### Given instruction:
List each line in the entries below that includes the string "Tasks".

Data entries
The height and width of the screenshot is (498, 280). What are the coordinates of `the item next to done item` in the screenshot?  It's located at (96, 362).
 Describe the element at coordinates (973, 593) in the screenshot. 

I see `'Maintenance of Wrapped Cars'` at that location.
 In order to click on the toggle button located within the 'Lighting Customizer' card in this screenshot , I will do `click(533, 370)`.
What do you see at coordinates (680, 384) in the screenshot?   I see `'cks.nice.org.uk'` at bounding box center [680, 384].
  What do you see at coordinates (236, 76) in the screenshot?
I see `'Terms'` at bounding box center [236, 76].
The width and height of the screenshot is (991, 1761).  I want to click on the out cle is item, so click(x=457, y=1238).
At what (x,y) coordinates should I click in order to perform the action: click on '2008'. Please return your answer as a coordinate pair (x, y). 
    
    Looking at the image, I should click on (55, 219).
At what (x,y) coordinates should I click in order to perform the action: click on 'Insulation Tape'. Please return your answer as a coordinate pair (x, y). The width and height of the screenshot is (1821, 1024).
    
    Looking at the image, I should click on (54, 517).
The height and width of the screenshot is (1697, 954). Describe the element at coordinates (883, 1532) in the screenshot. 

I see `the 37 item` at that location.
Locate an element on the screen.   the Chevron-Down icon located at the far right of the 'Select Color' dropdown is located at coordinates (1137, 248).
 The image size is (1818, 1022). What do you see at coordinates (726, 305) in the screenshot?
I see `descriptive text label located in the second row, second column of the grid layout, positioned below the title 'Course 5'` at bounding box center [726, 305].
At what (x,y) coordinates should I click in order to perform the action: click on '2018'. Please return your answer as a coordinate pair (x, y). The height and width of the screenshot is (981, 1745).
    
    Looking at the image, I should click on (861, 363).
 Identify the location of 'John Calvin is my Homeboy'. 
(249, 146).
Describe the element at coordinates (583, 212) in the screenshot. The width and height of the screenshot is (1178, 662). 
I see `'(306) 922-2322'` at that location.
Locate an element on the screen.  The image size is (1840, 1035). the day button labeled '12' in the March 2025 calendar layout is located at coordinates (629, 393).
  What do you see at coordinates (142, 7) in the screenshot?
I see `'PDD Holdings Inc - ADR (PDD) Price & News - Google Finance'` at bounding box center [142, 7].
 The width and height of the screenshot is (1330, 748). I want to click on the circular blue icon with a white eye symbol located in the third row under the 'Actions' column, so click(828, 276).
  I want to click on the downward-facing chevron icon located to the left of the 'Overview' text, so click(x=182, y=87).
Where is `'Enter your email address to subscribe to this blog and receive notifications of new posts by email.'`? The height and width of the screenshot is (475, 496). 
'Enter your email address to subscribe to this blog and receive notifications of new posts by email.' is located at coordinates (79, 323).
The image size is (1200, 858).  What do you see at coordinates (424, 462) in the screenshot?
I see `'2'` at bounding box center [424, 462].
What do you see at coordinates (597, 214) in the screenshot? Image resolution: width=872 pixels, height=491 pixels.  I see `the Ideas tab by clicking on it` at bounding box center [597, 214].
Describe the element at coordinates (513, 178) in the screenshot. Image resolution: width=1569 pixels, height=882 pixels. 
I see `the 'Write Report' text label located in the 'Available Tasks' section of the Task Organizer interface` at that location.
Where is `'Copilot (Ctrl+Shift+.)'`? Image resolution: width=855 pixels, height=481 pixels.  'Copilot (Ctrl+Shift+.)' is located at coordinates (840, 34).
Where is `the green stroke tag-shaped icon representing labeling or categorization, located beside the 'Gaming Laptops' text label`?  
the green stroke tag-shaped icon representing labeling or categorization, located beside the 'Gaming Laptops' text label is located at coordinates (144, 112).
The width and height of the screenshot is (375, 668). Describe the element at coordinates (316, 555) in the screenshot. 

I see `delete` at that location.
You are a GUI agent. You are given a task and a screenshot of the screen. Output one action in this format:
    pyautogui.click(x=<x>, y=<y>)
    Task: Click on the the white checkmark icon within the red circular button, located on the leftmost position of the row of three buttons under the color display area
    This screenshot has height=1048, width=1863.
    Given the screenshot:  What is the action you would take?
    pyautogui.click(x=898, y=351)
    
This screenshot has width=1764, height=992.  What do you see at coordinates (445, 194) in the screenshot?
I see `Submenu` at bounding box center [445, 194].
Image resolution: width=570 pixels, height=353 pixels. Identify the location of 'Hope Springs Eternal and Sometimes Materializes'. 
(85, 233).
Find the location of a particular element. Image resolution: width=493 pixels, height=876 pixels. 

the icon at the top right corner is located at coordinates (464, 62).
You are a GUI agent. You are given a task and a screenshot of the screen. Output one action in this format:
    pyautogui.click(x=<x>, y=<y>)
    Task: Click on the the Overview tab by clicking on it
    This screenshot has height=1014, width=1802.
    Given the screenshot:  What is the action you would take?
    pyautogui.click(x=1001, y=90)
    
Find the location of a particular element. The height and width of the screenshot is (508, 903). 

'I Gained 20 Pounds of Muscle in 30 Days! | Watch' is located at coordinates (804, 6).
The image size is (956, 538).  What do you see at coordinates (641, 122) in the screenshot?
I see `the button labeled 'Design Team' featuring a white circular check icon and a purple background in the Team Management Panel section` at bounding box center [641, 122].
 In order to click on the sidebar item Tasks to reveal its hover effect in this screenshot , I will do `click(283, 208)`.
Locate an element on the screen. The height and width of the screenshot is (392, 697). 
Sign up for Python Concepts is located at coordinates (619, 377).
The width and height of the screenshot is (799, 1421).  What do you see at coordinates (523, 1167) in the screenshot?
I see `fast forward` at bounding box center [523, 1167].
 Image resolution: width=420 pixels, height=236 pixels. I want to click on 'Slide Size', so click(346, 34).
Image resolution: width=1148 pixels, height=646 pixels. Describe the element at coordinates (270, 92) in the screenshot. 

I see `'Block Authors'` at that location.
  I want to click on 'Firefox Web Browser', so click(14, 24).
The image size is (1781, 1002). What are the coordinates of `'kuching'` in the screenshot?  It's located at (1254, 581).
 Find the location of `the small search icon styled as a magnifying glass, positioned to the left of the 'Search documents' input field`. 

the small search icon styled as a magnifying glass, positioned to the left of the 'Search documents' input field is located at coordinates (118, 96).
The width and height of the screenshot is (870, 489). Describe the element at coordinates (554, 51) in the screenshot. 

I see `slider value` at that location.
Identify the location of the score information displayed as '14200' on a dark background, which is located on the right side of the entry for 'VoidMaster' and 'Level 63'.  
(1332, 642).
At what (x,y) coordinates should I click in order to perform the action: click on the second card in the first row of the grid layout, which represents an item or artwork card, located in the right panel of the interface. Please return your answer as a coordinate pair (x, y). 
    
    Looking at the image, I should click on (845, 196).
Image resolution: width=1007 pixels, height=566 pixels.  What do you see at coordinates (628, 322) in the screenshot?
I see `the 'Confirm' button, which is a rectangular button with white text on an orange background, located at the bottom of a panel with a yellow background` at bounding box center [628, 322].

### Response for this exercise:
I see `the 'Write Report' text label located in the 'Available Tasks' section of the Task Organizer interface` at that location.
 In order to click on the sidebar item Tasks to reveal its hover effect in this screenshot , I will do `click(283, 208)`.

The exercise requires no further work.